Наконец из дома выбежала повитуха. Она едва дышала от плача и билась в истерике. «Во имя богов, — шепнул я ей. — Где ребенок?» Она уставилась на Елену и боялась говорить. Но Елена, похоже, была без сознания: она прилегла Феликсу на плечо, что-то бормоча, дрожа, моргая. «Мальчик, — прошептала повитуха. — Это был мальчик».
«Да, да, — сказал я. — Но где он сейчас? Мы уезжаем с минуты на минуту!» Представь себе мое замешательство и негодование, ведь я не мог взять в толк, как позаботиться об ослабшей матери и новорожденном. «Умер, — шепнула повитуха так тихо, что я едва расслышал. — Я пыталась его остановить, но не смогла: он вырвал у меня ребенка.
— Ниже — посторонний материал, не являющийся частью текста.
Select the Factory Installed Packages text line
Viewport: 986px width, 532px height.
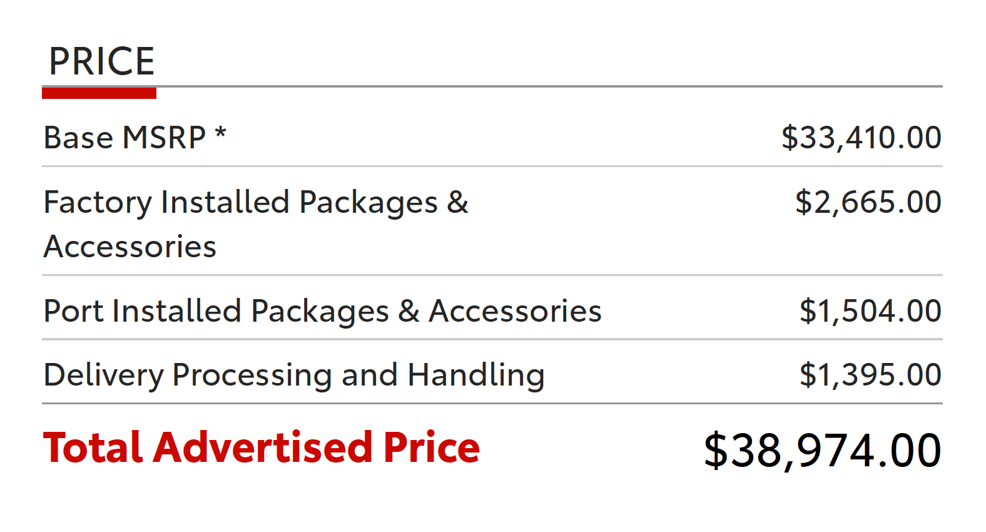[255, 203]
Я бежала с ним всю дорогу до каменоломни и видела, как он бросил младенца на скалы».
Затем вышел возница, а за ним Капитон, который заорал, чтобы мы отправлялись без промедления. Капитон был бледен, как мел. Как странно! Я так отчетливо это помню, как будто оказался там снова. Щелканье кнута. Телега трогается, дом остается позади. Незакрепленная поклажа толкает нас в бок и в спину. Елена неожиданно приходит в себя и, хныча, спрашивает, где ребенок. Она слишком слаба, чтобы кричать. Нам в спину глядит Капитон — неподвижный, как колонна, с пепельным лицом, ну точь-в-точь колонна из пепла! А повитуха валяется в ногах у Капитона, обхватив его бедра, и вопит: «Хозяин, пощадите!» И только мы выехали на дорогу, из-за дома, тяжело дыша, выбежал мужчина и отступил; в тень деревьев — Секст Росций. Последнее, что я видел и слышал: повитуха, обхватившая Капитона, вопит все громче и громче: «Хозяин, пощадите!»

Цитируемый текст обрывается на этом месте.